[Cryptography] Dark Mail Alliance specs?
James A. Donald
jamesd at echeque.com
Tue Nov 26 21:38:01 EST 2013
On 2013-11-27 09:41, Peter Gutmann wrote:
> Stephan Neuhaus <stephan.neuhaus at tik.ee.ethz.ch> writes:
>
>> In my opinion, massive user-controlled email encryption will not happen. Not
>> now, and not in the next ten years.
>
> My version of this (stolen from a comment by Vesselin Bontchev about user
> education for security): If mass-market secure email was going to work it
> would have worked by now.
Imagine skype as originally designed, (central authority maps public and
private keys to user names) plus a key continuity feature, plus the
seldom used option of doing a zero knowledge shared passphrase to detect
man in the middle.
The possibility that the zero knowledge check could be used would deter
powerful adversaries, even if seldom used in practice. The more
powerful, the greater the deterrent effect.
It is not totally end to end, central authority can listen in, but the
check would limit the amount of listening.
It can be made completely end to end for strong passwords.
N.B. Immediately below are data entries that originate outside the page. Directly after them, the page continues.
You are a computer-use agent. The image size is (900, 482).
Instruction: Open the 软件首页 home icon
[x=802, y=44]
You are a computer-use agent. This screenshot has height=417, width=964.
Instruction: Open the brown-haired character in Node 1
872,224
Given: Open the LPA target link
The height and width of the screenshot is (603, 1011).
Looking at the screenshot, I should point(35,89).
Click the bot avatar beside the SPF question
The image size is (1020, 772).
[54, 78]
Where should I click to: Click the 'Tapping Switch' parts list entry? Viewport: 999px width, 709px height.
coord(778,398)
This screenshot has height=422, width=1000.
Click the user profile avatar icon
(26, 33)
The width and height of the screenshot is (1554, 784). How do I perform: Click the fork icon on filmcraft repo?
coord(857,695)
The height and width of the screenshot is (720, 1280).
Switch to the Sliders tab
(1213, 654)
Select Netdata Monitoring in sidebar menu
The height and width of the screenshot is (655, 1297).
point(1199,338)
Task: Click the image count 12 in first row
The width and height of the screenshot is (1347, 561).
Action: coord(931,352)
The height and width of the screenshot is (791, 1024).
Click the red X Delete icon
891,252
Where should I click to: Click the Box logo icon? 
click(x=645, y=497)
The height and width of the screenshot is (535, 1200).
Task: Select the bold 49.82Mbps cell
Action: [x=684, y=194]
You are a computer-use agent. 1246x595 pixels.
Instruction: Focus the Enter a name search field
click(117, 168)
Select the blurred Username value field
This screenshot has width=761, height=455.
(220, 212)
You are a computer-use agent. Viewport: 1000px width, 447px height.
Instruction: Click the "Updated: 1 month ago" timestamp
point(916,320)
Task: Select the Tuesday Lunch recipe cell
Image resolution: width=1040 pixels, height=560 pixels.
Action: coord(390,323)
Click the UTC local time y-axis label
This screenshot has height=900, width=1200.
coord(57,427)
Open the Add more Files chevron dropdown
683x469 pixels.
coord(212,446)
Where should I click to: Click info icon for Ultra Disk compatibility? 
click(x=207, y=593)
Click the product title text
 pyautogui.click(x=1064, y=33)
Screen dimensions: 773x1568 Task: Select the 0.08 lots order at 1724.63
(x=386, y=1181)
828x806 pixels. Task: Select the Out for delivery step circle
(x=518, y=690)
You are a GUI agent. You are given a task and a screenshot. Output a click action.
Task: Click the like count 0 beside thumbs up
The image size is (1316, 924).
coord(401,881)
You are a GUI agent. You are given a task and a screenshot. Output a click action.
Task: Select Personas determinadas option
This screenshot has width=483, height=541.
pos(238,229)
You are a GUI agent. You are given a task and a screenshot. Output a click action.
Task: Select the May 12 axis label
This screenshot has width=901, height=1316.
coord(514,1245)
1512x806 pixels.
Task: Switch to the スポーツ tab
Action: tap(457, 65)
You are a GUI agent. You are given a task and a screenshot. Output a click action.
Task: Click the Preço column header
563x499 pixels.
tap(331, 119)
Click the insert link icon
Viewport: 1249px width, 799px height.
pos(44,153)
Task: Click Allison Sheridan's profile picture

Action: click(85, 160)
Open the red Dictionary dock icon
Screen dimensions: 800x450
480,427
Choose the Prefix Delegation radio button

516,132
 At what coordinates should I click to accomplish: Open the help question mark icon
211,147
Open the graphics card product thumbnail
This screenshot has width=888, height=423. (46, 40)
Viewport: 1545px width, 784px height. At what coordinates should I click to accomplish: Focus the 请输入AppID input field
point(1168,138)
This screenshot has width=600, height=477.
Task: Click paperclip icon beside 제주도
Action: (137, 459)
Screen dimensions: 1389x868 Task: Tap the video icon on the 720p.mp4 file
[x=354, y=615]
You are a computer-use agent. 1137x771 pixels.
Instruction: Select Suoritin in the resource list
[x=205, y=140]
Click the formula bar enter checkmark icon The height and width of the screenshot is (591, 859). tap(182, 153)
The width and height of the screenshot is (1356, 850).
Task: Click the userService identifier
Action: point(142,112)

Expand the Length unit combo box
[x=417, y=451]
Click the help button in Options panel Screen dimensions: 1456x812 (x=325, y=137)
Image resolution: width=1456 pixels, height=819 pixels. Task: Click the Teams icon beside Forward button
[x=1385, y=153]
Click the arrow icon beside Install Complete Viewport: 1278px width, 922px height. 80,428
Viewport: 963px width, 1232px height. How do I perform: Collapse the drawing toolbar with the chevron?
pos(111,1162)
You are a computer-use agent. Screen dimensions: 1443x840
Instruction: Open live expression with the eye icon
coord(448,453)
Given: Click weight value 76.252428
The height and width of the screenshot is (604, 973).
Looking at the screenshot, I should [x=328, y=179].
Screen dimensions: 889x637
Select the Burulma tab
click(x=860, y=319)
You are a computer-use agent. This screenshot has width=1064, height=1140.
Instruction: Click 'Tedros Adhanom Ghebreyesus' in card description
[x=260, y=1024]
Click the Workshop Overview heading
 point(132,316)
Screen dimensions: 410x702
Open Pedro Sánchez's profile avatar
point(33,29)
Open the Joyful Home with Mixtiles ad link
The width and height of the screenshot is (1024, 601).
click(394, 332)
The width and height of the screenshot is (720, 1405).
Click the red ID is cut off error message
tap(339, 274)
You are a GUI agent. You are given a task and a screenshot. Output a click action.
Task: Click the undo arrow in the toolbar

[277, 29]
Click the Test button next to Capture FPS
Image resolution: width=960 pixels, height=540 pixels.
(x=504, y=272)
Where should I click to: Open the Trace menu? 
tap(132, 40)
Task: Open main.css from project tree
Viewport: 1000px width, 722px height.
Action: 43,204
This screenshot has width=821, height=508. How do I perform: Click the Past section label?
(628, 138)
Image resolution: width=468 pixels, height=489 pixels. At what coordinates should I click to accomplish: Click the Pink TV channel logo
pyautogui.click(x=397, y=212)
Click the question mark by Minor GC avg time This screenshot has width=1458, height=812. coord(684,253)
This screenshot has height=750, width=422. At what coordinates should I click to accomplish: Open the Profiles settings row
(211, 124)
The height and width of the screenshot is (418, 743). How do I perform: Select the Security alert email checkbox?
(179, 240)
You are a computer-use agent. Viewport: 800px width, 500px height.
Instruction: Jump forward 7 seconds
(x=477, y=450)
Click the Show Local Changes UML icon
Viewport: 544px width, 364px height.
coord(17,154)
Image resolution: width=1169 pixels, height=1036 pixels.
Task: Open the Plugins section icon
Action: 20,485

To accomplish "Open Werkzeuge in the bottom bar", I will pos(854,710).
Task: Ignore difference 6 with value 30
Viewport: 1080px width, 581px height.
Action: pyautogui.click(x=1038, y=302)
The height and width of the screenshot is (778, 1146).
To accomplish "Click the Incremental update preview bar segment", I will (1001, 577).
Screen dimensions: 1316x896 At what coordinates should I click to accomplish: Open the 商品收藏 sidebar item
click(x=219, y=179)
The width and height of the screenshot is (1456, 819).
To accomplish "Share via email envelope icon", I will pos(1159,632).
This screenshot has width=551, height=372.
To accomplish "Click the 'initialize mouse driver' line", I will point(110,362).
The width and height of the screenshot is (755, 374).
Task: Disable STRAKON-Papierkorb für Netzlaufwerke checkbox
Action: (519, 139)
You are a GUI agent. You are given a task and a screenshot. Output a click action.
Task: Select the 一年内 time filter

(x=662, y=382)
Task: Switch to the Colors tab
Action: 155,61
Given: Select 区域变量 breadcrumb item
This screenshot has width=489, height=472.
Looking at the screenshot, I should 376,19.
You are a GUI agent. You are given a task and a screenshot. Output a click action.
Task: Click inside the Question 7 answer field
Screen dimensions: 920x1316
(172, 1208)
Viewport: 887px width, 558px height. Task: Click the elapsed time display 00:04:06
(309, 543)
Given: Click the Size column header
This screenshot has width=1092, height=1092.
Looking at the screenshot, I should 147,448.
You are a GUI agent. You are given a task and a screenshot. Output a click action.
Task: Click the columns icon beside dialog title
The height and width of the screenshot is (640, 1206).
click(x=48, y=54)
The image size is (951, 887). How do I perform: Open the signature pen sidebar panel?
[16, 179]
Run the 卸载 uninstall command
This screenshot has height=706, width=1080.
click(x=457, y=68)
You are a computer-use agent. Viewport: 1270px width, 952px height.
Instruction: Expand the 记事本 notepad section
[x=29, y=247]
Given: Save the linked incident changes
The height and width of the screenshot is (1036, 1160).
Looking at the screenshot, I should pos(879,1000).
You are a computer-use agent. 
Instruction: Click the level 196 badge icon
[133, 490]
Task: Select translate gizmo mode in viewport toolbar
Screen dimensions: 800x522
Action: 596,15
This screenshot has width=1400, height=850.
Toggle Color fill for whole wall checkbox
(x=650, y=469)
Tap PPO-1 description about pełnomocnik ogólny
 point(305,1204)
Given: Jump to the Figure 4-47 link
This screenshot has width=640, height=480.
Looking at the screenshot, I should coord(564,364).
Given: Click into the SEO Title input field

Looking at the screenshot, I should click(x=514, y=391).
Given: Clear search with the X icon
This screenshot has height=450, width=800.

Assume login
is by zero knowledge password protocol, which means that the central
authority does not know the end user's password, for strong passwords.
The secret key is generated from the strong secret supplied by central
authority, plus the password.
When you change your password, you generate a certificate mapping your
new public key to your old public key, which certificate makes other
people's key continuity check happy.
If key continuity fails, people get a warning, but they don't have to
click it away, for that just trains people to click it away. They can
just continue right on and not pay attention to it.
Or they could use the zero knowledge shared passphrase procedure to
detect man in the middle.
So, if non paranoid, and using easy passwords, works like skype used to
work. No interception except by central authority, and central
authority cannot intercept everyone, or even large numbers of people.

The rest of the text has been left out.